Return every line from the listing where the word "computer" occurs.

┌────────

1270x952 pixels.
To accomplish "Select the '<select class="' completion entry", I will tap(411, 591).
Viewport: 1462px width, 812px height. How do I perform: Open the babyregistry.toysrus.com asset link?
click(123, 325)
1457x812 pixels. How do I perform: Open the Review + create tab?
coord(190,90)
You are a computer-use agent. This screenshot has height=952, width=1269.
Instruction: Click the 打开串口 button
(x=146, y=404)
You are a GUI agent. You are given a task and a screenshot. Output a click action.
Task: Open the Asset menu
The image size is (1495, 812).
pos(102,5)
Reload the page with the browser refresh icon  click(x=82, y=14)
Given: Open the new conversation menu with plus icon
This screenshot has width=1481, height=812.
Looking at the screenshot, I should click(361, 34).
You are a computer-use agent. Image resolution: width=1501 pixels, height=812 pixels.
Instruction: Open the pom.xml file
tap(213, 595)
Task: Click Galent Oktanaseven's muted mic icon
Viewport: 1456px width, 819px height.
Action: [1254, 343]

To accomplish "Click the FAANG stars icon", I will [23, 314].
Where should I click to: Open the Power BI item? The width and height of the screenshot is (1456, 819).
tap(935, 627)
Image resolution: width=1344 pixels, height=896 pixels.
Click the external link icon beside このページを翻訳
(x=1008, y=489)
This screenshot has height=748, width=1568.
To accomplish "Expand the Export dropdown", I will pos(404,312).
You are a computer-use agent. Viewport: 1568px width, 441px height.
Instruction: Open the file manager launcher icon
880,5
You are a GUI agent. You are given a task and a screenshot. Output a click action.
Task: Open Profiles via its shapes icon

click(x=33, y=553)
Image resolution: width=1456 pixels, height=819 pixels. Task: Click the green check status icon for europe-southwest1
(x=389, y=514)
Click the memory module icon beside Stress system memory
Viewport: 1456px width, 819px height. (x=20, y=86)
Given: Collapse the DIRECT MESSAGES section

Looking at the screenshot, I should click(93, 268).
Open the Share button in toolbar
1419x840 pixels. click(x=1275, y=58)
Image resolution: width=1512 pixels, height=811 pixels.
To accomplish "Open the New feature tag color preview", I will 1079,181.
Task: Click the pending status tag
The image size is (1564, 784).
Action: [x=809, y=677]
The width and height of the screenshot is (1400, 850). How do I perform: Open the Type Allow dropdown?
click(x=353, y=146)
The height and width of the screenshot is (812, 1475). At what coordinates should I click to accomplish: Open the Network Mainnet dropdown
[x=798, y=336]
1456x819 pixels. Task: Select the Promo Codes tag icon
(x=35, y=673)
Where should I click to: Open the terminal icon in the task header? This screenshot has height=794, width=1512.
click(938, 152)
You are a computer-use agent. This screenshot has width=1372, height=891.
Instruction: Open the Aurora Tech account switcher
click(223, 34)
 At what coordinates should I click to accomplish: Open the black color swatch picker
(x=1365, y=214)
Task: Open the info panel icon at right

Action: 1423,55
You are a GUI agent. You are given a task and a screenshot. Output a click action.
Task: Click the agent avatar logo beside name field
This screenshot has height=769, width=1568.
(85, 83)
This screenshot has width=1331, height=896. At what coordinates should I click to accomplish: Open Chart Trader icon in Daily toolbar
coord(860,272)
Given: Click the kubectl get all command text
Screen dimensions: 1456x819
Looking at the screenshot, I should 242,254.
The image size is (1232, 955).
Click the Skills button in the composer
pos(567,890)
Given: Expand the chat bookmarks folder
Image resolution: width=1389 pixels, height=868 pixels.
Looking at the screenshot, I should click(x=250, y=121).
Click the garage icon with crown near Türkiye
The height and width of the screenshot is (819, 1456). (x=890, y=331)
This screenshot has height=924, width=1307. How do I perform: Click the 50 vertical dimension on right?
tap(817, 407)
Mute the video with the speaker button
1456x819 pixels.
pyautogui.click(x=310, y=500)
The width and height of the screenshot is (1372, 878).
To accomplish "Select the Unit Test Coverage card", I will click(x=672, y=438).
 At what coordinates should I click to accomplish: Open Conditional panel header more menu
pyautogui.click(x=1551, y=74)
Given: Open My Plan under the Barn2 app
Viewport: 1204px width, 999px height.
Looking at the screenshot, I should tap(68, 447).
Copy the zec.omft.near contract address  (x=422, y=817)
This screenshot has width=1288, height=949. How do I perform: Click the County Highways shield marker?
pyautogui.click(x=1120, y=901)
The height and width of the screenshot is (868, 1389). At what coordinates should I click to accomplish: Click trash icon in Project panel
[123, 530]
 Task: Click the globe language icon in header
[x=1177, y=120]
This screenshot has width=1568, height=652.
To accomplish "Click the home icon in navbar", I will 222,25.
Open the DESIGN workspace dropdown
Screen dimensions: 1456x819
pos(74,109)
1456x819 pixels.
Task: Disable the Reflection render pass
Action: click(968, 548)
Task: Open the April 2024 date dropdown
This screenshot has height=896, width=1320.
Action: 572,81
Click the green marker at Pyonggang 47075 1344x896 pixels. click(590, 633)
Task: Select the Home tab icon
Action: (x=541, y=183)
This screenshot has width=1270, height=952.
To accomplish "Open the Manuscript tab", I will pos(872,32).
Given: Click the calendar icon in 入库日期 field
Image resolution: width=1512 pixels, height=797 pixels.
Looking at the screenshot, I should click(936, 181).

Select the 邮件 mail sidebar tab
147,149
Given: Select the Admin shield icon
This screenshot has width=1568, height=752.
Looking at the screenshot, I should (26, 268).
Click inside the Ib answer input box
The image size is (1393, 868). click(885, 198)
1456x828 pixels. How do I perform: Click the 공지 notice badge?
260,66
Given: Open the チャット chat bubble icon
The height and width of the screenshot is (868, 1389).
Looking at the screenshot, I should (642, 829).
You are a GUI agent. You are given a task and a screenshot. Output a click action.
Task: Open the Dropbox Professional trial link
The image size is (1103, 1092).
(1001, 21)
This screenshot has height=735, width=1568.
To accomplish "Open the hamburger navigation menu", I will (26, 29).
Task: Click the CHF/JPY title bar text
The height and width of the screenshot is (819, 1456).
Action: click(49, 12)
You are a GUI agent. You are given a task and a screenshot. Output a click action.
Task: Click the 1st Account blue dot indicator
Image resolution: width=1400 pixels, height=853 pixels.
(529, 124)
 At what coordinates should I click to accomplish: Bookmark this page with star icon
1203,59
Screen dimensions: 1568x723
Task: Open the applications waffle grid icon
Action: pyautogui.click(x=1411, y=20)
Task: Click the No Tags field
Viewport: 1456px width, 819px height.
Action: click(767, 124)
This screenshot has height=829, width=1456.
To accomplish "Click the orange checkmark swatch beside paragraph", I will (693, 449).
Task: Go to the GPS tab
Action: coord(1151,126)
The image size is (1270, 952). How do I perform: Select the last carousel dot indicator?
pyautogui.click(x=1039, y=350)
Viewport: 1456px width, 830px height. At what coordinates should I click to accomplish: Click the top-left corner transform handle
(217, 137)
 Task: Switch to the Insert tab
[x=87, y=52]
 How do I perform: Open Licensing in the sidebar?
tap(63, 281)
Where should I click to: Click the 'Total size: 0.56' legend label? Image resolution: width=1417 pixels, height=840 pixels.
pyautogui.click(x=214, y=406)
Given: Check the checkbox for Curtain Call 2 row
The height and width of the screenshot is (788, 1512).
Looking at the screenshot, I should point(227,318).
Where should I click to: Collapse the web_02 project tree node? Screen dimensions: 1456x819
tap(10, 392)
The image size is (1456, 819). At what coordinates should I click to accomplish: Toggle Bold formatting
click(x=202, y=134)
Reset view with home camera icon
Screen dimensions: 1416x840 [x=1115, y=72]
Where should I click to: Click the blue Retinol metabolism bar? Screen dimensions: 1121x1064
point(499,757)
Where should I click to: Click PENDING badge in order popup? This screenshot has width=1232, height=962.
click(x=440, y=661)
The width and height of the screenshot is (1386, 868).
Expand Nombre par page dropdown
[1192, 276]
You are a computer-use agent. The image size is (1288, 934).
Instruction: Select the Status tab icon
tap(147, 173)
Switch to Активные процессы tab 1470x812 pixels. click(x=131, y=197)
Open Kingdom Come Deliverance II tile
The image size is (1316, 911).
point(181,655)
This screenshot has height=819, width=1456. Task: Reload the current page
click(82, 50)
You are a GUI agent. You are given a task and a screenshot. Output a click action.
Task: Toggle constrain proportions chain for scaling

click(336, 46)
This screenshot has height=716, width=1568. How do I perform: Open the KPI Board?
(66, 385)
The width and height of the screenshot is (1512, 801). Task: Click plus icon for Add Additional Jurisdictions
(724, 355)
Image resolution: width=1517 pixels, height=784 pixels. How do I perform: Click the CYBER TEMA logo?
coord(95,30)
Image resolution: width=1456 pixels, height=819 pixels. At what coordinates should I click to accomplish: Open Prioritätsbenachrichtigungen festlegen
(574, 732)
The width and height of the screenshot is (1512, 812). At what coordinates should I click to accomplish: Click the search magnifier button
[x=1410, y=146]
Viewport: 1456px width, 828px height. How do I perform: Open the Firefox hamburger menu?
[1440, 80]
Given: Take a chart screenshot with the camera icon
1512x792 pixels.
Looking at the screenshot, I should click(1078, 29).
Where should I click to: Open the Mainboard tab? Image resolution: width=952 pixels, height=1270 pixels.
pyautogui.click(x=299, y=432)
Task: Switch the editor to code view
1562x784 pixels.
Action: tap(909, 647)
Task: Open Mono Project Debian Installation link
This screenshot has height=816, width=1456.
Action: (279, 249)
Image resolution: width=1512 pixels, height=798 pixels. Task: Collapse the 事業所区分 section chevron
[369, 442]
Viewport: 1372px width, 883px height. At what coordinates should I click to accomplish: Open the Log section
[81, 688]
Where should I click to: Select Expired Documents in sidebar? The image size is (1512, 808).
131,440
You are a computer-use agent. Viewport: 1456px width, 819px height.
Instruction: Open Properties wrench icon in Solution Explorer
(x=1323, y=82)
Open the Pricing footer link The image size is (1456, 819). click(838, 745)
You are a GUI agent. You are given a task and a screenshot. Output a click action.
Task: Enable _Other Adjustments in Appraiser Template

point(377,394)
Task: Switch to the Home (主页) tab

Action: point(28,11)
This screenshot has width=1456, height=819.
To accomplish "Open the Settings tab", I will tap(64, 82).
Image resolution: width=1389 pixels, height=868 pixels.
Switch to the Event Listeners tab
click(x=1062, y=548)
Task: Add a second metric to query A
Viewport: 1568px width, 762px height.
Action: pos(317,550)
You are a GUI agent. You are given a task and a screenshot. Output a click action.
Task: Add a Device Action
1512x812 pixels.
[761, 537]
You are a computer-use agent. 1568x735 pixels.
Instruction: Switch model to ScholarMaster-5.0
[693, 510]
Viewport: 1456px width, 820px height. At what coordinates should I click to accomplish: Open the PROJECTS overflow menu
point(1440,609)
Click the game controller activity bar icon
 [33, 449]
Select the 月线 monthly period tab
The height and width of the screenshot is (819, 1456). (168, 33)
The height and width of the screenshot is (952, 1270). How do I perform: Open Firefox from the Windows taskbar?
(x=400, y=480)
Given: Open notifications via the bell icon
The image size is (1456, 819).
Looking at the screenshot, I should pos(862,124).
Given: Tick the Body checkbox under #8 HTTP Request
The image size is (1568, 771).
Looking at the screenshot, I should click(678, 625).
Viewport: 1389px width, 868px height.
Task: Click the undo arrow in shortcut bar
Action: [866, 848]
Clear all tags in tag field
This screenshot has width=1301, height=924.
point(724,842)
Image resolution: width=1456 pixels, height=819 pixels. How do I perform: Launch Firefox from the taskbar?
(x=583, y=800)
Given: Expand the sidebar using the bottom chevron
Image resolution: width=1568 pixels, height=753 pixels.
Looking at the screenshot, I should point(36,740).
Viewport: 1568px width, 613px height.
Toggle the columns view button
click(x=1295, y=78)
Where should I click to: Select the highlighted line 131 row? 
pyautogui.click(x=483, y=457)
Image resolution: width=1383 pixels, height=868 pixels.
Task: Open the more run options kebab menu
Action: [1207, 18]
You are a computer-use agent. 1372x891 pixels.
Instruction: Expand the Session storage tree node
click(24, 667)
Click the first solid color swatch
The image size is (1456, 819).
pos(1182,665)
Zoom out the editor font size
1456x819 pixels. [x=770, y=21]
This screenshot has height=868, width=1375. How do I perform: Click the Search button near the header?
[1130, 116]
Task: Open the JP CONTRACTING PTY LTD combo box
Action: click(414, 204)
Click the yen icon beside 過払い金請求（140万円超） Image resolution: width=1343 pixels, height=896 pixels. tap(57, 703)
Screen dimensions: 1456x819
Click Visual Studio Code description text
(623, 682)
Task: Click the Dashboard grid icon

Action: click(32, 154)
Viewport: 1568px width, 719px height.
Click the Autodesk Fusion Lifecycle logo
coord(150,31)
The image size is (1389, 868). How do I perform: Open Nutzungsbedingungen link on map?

└────────

**RESULT OF THIS EXERCISE:**
You are a computer-use agent. This screenshot has height=952, width=1269.
You are a computer-use agent. Image resolution: width=1501 pixels, height=812 pixels.
You are a computer-use agent. Viewport: 1568px width, 441px height.
You are a computer-use agent. This screenshot has width=1372, height=891.
You are a computer-use agent. The image size is (1288, 934).
You are a computer-use agent. Viewport: 1456px width, 819px height.
You are a computer-use agent. 1568x735 pixels.
You are a computer-use agent. 1372x891 pixels.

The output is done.